Exercise details: Write a continuation of the court opinion on the trust company's appeal, picking up right after its final sentence.

Text segment:
Then followed the names of all the other separate claimants,
with the amount due them respectively set opposite.
From this decree of the 31st of October the trust company
Page 106 U. S. 269
and Corbin, Taintor, and Blossom took the present appeal, which
the appellees having claims less than $5,000 move to dismiss as to
them for want of jurisdiction. Those whose claims exceed $5,000
have filed motions to affirm as to them, on the ground that it is
manifest the appeal was taken for delay.
To our minds, it is clear the trust company has no interest in
the questions arising under this appeal. That company represented
the bondholders for all the purposes of the foreclosure of the
mortgages under which it was trustee, but the interest of the
bondholders in the suit ended when the property was sold and the
proceeds distributed. As the purchasers took the property subject
to the lien, if any there was, of the back pay claims, the
bondholders, as bondholders, cannot in any manner be affected by
the result of the proceedings to determine whether such lien
exists, and if so, to what extent. All questions as to such matters
are between the purchasers and intervening petitioners alone. The
decree ordering a sale subject to the claims was entered on the
motion of the trust company, and the appeal is in express terms
confined to the order establishing the claims against the
purchasers. If, by reason of the agreement under which the purchase
was made by the purchasing committee, any of the bondholders
secured by the mortgages to the trust company are entitled to share
in the property, they are for all such purposes represented by the
purchasing committee, and not by the mortgage trustee. The trust
created by the mortgage was fully executed when the foreclosure was
complete. After that, the purchasing bondholders became purchasers
of the mortgaged property, and their rights are to be determined
accordingly.
Neither is it of any importance that in the decree of sale as
modified, as well as in that originally entered, a right of appeal
by the trust company was expressly reserved. Only parties to a
decree can appeal. If a party to the suit is in no manner affected
by what is decreed, he cannot be said to be a party to the decree.
A reservation of the right to appeal has no effect if there is no
decree from which an appeal such as has been reserved will lie. In
the present case, as has already been seen, the several claimants
or intervenors and the purchasing
Page 106 U. S. 270
committee were the only parties to the suit affected by the
decree of October 31. The purchasing committee became parties by
their purchase to the extent that was necessary to protect their
rights in the property purchased against any further orders to be
made in the execution of the decree under which they bought. The
trust company, by consenting to the decree ordering a sale subject
to the back pay and supply liens, in effect voluntarily abandoned
that part of the litigation and left it to be carried on thereafter
between the several claimants and the purchasers alone. Neither the
trust company nor those it in equity represents can gain or lose by
either a reversal or affirmance of the decree appealed from.

Raw data:
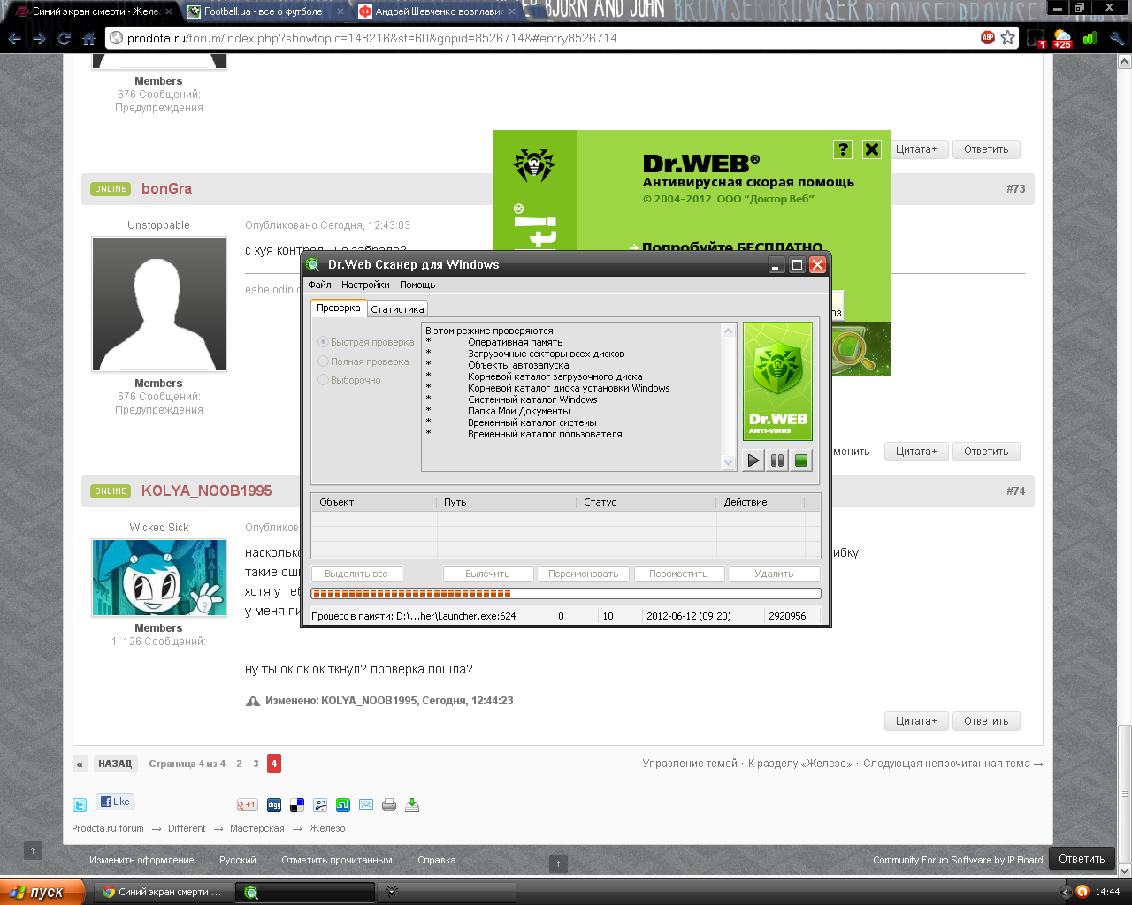Click the weather extension icon showing +25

Response to this task:
Our jurisdiction therefore depends on the case as it stands
between the purchasing committee and the several back pay
claimants. As we have shown at the present term in
Ex Parte
Baltimore & Ohio Railroad Company, ante, p.
106 U. S. 5, if
distinct causes of action in favor of distinct parties, though
growing out of the same transaction, are joined in one suit, and
distinct decrees are rendered in favor of the several parties,
these decrees cannot be joined to give us jurisdiction; but if the
controversy is about a matter in which several parties are
interested collectively under a common title, and in the decree,
after establishing the common right, a division is made among the
claimants according to their respective interests, this separation
of the decree into parts will not prevent an appeal.
We are satisfied the present case comes under the first division
of this rule. There is a question involved common to all the
intervenors -- that is to say, whether back pay and supply claims
of any kind are to be paid by the purchasers; but if that is
settled in favor of the claimants it will still have to be
determined whether each one of the separate claimants has a claim
of that kind. In determining this question, each claim will depend
on its own facts. A recovery by one claimant will not necessarily
involve a recovery by another. While the rights of all depend on
establishing a liability of the purchasers for the payment of debts
of a particular kind, no one can recover unless he shows that there
is owing to him individually a debt of that kind. There are
therefore necessarily in the case as many separate and distinct
controversies as there are separate
Page 106 U. S. 271
claimants and intervenors. The purchasers have the right to
contest each claim separately. They stand in the same relation to
the several claimants that the shipowner did in
Oliver v.
Alexander, 6 Pet. 143, to the seamen, or the
alleged fraudulent grantee in
Seaver v.
Bigelows, 5 Wall. 208, to the judgment creditors.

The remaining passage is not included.